» **EXERCISE DIRECTIONS**:
Filter the listing below, keeping every line that holds "computer".

BEGIN THE INPUT

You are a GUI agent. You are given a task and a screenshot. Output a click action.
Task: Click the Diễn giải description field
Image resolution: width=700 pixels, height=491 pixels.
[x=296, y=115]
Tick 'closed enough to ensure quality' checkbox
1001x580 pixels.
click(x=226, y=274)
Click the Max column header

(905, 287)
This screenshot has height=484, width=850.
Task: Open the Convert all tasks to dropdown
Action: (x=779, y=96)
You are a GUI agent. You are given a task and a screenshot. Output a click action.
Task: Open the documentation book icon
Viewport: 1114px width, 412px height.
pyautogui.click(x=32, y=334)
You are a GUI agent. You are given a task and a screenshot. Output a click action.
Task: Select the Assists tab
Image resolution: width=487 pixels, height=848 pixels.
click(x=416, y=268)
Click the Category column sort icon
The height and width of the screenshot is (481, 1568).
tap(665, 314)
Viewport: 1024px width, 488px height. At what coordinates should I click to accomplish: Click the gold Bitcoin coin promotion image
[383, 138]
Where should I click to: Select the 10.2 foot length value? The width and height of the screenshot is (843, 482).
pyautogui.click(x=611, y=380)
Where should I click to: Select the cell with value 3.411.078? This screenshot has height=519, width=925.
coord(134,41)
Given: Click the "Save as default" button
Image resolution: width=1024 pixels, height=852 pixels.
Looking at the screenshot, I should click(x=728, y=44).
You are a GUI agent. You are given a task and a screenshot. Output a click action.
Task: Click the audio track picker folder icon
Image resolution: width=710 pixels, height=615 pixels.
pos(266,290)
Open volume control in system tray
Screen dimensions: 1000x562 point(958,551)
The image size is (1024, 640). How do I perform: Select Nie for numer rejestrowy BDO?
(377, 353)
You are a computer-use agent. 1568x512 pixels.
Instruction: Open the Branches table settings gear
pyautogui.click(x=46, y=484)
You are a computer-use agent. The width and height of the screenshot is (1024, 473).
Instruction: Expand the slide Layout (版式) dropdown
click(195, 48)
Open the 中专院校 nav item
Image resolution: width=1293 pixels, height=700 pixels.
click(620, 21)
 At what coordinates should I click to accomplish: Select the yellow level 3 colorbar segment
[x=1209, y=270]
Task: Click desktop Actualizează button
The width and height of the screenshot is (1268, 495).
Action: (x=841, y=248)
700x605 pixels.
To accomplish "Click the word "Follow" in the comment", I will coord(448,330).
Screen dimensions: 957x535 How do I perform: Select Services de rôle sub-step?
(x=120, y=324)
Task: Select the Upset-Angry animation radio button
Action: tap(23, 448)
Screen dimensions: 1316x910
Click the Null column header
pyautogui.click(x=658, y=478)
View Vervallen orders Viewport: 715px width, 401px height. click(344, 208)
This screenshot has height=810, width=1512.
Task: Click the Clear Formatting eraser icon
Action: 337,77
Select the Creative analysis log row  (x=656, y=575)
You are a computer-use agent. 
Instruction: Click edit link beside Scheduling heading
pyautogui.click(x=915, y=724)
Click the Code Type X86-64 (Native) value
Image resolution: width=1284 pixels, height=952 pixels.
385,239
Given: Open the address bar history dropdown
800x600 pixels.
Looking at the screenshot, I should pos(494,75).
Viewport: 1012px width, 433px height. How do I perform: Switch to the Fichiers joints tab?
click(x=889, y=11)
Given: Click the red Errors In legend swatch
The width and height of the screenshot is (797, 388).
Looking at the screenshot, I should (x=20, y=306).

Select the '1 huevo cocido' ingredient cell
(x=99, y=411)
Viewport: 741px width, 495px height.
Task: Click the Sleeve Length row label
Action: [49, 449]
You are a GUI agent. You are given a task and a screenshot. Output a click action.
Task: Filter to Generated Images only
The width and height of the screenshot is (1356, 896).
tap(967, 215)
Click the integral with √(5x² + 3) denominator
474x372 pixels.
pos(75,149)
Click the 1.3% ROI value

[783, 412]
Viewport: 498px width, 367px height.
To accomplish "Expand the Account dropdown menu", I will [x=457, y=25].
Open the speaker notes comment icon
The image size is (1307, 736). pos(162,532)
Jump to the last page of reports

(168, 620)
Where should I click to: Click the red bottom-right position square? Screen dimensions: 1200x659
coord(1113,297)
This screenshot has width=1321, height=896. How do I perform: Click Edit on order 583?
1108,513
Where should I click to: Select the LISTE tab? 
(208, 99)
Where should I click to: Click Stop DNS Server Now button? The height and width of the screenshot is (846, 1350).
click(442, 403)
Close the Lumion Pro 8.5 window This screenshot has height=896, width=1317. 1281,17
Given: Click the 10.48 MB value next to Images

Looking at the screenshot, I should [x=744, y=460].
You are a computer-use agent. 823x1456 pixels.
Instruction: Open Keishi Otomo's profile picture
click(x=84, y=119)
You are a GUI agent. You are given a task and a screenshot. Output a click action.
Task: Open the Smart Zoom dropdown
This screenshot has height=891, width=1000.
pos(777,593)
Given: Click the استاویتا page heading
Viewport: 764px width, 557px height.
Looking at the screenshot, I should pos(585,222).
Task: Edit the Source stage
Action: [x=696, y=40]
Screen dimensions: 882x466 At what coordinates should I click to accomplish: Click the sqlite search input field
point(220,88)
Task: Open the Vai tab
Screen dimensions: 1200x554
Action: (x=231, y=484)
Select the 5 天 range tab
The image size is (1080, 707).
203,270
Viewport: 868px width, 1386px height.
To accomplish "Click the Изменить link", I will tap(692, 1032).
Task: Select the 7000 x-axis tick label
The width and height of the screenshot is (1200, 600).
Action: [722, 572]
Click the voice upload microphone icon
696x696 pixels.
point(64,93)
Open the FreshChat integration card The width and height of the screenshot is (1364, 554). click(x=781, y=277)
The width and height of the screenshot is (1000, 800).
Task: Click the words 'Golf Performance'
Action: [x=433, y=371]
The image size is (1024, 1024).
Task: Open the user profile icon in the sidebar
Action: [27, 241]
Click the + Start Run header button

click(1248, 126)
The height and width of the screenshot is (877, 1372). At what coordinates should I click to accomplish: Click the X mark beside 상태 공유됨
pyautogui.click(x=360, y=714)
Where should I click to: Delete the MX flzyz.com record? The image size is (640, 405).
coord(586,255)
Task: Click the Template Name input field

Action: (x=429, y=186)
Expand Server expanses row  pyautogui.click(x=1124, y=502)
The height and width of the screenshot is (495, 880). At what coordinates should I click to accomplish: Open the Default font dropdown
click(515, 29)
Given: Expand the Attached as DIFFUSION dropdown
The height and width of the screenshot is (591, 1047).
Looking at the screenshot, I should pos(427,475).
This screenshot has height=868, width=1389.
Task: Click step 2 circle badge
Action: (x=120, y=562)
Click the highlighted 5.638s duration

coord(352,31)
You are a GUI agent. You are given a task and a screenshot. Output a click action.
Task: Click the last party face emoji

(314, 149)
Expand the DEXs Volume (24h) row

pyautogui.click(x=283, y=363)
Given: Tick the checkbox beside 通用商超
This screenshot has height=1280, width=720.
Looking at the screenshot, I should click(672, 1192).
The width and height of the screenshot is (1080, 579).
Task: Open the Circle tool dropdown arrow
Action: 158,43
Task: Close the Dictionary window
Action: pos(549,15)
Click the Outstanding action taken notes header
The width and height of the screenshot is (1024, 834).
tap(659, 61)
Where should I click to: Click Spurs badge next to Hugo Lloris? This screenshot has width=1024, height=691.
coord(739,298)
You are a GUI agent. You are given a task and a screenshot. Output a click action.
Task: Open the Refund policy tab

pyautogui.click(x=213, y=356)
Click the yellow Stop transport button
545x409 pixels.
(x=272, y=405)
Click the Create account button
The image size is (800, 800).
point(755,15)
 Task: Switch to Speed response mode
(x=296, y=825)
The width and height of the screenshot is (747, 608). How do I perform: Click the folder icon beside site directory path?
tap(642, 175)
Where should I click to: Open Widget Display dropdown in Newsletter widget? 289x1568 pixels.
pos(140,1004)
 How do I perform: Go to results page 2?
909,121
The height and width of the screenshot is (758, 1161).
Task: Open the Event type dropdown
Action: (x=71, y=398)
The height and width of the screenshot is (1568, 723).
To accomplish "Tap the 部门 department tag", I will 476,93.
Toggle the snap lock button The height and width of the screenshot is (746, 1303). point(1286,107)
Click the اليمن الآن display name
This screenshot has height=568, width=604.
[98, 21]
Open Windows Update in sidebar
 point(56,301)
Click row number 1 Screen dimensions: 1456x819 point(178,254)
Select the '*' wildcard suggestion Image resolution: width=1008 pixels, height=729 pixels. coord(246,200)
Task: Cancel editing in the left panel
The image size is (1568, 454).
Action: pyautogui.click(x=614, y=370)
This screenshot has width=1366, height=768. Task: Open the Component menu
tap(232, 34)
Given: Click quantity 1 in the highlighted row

END THE INPUT

» **WRITTEN REPLY**:
You are a computer-use agent. 1568x512 pixels.
You are a computer-use agent. The width and height of the screenshot is (1024, 473).
You are a computer-use agent. 
You are a computer-use agent. 823x1456 pixels.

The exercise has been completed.